Stephen Parrish writes:

I grew up, professionally speaking, in kitchens. My first job at the age of twelve included kitchen work: peeling potatoes, mixing martinis for doctors who never seemed to work more than 20 hours a week, and “Keep stirring that pot, boy, until I get back. Don’t let it burn!” Ten years later I was the banquet chef at a four-star hotel with two revolving dining rooms. And today? No one manipulates a can opener better than me (it’s all in the wrist), and I can give any toaster jockey a run for his money, too. Take your pick, buddy: whole wheat or rye!

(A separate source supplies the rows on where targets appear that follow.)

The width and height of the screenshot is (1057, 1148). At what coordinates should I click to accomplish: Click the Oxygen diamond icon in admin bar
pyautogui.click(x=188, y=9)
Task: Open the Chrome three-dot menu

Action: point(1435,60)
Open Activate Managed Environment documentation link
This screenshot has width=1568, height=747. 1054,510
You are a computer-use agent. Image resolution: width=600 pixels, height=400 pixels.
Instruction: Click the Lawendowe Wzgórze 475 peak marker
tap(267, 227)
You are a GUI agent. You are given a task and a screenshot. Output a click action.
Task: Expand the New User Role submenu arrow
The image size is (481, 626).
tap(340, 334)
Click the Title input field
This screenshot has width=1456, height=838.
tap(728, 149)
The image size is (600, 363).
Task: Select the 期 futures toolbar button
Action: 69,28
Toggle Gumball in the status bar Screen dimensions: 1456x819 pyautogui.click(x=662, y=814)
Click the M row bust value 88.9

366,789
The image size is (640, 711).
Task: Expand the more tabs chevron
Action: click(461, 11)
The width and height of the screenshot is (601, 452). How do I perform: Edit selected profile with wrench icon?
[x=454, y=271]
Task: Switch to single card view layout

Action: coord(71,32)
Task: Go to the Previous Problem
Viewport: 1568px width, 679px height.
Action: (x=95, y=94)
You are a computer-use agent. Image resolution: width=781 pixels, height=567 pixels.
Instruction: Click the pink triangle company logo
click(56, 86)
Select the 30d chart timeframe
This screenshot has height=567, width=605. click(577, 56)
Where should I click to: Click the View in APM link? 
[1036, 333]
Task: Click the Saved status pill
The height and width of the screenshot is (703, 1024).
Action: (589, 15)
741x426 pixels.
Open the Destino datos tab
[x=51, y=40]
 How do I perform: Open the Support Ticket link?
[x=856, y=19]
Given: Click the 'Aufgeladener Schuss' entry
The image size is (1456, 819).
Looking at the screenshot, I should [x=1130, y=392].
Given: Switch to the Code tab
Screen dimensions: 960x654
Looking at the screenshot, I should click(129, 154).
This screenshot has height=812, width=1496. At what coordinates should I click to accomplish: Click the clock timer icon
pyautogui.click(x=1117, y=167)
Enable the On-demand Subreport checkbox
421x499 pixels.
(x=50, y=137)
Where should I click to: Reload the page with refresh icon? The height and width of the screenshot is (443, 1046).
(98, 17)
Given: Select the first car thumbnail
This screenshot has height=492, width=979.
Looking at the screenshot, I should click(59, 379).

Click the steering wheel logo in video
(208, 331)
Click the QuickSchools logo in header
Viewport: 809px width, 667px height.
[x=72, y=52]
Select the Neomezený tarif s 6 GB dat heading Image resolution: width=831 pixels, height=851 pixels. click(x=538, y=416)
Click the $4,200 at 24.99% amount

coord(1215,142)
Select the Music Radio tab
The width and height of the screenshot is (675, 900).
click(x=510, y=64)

To Hide: I honestly can’t think of anything I’d hide from Julia Child except maybe the margarine. Celebrity chefs are rabidly devoted to butter, and the mere suggestion of margarine, even if you can’t taste the difference in the finished meal, will make their lips quiver. Tell them their mothers are whores, but don’t mention margarine.

Since I live in Germany I’d serve a traditional German dish, sauerbraten with red cabbage and boiled potatoes. Of course the roast will have needed to marinade for a few days, but let’s pretend that’s always happening at my house. Some people keep beer on hand for unexpected company; I keep tender strips of beef soaking in red wine vinegar, diced onions, peppercorns, bay leaves, and a few secret ingredients.

I’d add some water and sugar, a pinch of this and that, cover the pot, and roast for several hours. Meanwhile I’d appease Child with a salad buffet: carrot salad, celery salad, cabbage salad, and mixed vegetable salad with joghurt dressing. Very German. Out would come the roast. I’d make gravy from the juice, add raisins, salt to taste, toss in a pinch of this and that, and smother the meat.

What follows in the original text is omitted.